The Sudair area was also the home to Hussa Al Sudairi, one of the wives of King Abdulaziz, and mother to the “Sudairi Seven” – a powerful alliance of seven sons of Abdulaziz, including former King Fahd and current monarch Salman. Jordanians and Saudis share many common values and traditions “in almost everything”, Shneiket noted, pointing specifically to both kingdoms’ “conservative societies”, which he said is reflected in how the bride-to-be dresses. “Jordanian people, they are so happy to see her modesty; they are really happy to see that this upcoming queen is similar to them,” Madi added. “The recent engagement was so good for the prince and for the royal family.”
‘Coming phase’
Prince Hussein’s engagement is a “preparation for a coming phase – an image of a prince with a princess, a future queen”, Sabaileh said, also noting the crown prince’s increased involvement in domestic and foreign affairs. Madi said the engagement will be reflected in a “better relationship between both sides” in the coming period. But Sabaileh stressed that, right now, the engagement does not have any “real political meaning” and cannot be seen as a “real rapprochement” between the kingdoms. The engagement “obviously wants to show that there is no problem between the two countries”, he said, but “Jordan and Saudi Arabia still do not enjoy strategic relations”.

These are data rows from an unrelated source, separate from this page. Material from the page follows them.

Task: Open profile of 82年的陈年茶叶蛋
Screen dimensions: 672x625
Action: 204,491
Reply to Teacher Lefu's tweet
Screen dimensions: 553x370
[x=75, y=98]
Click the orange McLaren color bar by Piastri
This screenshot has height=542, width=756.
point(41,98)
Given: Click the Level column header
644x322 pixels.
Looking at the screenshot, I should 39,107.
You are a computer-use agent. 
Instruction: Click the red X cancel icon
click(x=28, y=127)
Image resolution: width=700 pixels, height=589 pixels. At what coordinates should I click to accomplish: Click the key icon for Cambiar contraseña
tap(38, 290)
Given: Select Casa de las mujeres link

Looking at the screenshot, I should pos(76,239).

Given MBS’s ambitious modernisation plans and renewed regional vigour, including seemingly cooperative steps with Israel, Sabaileh pointed out that Jordan now faces a “totally different Saudi structure than the historic structure Jordan used to deal with”. This has left Jordan behind, preoccupied with its domestic troubles, just “serving the Saudi vision”, rather than having a strategic alliance, Sabaileh said. “Jordan needs to think seriously about how to improve its diplomatic and political skills to always be part of this developing region, or your partners will never find you as a strategic partner,” he added.
Madi pinned hope on a “future alignment between our prince and Mohammed bin Salman. The engagement will be really opening for the relationship between the two leaders and two peoples [of Saudi Arabia and Jordan]”. “Our prince and MBS will have a lot in common in the future,” he added.